Data to process
↓
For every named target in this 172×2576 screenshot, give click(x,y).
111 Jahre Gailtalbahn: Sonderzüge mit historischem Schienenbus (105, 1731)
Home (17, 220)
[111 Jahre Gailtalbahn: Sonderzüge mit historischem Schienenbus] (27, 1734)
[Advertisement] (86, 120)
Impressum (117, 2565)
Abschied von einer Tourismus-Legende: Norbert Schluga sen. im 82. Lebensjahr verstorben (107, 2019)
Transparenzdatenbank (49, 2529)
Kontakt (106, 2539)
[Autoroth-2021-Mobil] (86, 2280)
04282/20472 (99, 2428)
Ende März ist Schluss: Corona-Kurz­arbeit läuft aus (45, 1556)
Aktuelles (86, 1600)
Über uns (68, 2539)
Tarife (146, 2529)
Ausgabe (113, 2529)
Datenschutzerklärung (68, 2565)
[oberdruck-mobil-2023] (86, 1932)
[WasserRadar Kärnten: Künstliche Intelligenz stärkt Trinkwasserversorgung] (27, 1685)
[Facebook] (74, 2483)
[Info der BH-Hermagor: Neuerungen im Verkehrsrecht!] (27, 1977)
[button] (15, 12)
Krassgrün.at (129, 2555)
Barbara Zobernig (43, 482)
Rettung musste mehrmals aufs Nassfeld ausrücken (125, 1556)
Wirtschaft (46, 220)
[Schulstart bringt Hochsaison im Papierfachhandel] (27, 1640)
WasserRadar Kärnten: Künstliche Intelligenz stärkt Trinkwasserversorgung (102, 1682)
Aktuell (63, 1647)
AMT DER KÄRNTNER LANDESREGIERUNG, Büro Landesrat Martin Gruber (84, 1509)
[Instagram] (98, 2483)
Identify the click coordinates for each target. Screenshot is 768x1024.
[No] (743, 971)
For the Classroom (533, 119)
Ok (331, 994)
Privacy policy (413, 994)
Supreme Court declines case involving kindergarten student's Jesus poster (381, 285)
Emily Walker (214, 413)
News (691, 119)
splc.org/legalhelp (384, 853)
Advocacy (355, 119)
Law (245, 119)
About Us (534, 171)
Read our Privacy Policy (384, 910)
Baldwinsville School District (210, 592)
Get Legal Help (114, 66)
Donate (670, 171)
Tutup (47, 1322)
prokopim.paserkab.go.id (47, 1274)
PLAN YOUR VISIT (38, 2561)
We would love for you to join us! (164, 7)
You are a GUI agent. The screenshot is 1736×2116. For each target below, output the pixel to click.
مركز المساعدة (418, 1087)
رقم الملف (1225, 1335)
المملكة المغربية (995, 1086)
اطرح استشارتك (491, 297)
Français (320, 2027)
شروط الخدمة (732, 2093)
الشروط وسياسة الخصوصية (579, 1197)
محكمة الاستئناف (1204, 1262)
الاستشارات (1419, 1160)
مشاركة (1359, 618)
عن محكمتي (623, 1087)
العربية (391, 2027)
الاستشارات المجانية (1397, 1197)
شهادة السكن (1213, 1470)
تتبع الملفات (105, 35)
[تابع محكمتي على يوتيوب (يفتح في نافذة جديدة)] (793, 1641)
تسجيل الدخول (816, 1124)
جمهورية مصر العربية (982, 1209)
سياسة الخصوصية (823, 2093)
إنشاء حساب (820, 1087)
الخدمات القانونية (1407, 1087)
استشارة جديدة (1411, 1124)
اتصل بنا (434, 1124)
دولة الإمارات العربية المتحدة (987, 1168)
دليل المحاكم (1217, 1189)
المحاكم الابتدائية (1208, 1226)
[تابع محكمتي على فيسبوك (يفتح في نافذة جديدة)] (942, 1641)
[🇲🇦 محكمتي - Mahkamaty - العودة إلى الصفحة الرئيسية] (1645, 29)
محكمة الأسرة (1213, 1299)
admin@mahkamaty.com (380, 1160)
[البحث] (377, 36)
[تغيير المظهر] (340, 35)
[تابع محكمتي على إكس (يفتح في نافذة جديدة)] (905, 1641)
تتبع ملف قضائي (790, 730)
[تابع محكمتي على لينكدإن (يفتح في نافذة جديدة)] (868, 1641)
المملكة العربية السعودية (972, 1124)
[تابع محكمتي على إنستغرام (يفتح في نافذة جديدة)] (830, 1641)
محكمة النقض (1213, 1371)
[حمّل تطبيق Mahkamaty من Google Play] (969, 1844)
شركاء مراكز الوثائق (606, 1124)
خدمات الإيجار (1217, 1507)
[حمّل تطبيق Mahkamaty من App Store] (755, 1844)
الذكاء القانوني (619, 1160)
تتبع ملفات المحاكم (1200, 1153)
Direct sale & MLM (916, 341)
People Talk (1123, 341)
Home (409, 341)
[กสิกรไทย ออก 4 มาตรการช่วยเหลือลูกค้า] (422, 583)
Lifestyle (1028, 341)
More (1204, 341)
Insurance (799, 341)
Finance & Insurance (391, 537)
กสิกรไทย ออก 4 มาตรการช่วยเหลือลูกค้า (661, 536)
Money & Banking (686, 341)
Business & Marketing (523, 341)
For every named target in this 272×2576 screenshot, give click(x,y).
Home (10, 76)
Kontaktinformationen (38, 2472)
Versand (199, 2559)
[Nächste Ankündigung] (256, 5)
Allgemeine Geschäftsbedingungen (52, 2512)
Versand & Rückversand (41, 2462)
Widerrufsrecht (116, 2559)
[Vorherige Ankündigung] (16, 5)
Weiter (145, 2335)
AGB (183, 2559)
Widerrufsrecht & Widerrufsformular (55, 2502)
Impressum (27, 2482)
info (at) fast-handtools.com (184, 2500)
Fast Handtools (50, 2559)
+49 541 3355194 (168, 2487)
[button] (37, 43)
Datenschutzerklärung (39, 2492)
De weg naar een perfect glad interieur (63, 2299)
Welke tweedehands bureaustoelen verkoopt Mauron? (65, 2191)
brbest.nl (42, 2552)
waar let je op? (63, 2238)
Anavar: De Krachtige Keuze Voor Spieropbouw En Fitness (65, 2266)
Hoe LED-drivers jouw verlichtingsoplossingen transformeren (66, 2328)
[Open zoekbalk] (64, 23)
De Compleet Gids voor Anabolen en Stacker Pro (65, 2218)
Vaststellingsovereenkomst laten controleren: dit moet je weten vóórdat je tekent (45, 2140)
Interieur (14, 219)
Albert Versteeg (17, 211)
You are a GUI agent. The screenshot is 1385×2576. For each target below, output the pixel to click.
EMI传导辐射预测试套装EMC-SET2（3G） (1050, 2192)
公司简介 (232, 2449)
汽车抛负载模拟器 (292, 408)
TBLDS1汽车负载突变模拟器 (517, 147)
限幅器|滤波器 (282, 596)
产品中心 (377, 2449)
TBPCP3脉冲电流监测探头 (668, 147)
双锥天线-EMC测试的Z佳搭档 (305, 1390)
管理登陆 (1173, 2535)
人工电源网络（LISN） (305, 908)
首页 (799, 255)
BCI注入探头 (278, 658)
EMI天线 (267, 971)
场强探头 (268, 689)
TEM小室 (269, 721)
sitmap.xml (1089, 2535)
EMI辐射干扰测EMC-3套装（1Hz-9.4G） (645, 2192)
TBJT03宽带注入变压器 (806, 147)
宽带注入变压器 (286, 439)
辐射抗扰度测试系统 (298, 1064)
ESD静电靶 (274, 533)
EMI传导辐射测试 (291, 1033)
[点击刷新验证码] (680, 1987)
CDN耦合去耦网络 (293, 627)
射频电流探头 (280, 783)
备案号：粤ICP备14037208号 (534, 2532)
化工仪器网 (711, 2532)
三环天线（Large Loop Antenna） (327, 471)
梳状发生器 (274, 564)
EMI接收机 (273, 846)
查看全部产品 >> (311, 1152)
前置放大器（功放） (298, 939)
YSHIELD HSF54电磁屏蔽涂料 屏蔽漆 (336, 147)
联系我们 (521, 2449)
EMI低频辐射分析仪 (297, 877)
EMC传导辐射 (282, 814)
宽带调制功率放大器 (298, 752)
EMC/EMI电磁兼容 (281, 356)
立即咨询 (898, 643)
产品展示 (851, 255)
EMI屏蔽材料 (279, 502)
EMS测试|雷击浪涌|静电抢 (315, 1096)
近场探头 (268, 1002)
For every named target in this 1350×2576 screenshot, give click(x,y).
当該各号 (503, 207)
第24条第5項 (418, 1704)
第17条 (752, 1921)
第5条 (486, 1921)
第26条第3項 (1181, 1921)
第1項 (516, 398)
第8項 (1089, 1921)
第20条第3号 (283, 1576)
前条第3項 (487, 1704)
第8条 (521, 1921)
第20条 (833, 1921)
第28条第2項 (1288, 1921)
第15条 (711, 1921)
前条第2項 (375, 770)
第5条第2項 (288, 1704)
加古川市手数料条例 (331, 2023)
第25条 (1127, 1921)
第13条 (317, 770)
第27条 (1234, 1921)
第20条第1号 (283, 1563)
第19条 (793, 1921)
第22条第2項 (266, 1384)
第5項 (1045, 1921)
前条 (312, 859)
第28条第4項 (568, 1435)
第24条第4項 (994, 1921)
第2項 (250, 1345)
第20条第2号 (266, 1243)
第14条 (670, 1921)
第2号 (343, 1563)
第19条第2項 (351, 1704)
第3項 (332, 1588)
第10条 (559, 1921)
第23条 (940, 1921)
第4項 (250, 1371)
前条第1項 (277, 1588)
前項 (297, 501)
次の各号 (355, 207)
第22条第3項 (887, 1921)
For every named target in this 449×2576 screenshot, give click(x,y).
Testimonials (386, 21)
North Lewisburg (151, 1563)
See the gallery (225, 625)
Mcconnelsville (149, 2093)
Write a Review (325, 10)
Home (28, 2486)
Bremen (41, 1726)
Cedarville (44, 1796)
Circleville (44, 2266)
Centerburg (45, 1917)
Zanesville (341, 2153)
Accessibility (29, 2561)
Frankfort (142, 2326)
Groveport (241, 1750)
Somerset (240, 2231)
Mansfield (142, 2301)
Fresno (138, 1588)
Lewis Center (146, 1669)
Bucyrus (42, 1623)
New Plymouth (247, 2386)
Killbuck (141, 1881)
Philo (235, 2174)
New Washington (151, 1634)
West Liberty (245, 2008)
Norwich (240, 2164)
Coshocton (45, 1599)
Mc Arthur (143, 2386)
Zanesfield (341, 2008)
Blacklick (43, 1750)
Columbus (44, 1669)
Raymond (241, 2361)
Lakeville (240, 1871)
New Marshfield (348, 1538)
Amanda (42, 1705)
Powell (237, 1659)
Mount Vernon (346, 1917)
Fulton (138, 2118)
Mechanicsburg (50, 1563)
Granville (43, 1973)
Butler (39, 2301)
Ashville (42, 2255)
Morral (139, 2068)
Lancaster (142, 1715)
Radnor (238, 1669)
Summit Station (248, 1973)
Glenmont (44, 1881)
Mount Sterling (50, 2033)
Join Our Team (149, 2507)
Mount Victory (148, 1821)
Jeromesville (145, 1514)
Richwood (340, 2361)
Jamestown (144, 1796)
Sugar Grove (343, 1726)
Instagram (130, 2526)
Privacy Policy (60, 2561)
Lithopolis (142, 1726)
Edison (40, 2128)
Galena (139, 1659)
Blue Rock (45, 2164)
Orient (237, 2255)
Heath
↑
To do
Reproduce precisely, and with no line left out, each line from the top of the entries through the line that carries "[Schulstart bringt Hochsaison".

Answer to the problem
For every named target in this 172×2576 screenshot, give click(x,y).
111 Jahre Gailtalbahn: Sonderzüge mit historischem Schienenbus (105, 1731)
Home (17, 220)
[111 Jahre Gailtalbahn: Sonderzüge mit historischem Schienenbus] (27, 1734)
[Advertisement] (86, 120)
Impressum (117, 2565)
Abschied von einer Tourismus-Legende: Norbert Schluga sen. im 82. Lebensjahr verstorben (107, 2019)
Transparenzdatenbank (49, 2529)
Kontakt (106, 2539)
[Autoroth-2021-Mobil] (86, 2280)
04282/20472 (99, 2428)
Ende März ist Schluss: Corona-Kurz­arbeit läuft aus (45, 1556)
Aktuelles (86, 1600)
Über uns (68, 2539)
Tarife (146, 2529)
Ausgabe (113, 2529)
Datenschutzerklärung (68, 2565)
[oberdruck-mobil-2023] (86, 1932)
[WasserRadar Kärnten: Künstliche Intelligenz stärkt Trinkwasserversorgung] (27, 1685)
[Facebook] (74, 2483)
[Info der BH-Hermagor: Neuerungen im Verkehrsrecht!] (27, 1977)
[button] (15, 12)
Krassgrün.at (129, 2555)
Barbara Zobernig (43, 482)
Rettung musste mehrmals aufs Nassfeld ausrücken (125, 1556)
Wirtschaft (46, 220)
[Schulstart bringt Hochsaison im Papierfachhandel] (27, 1640)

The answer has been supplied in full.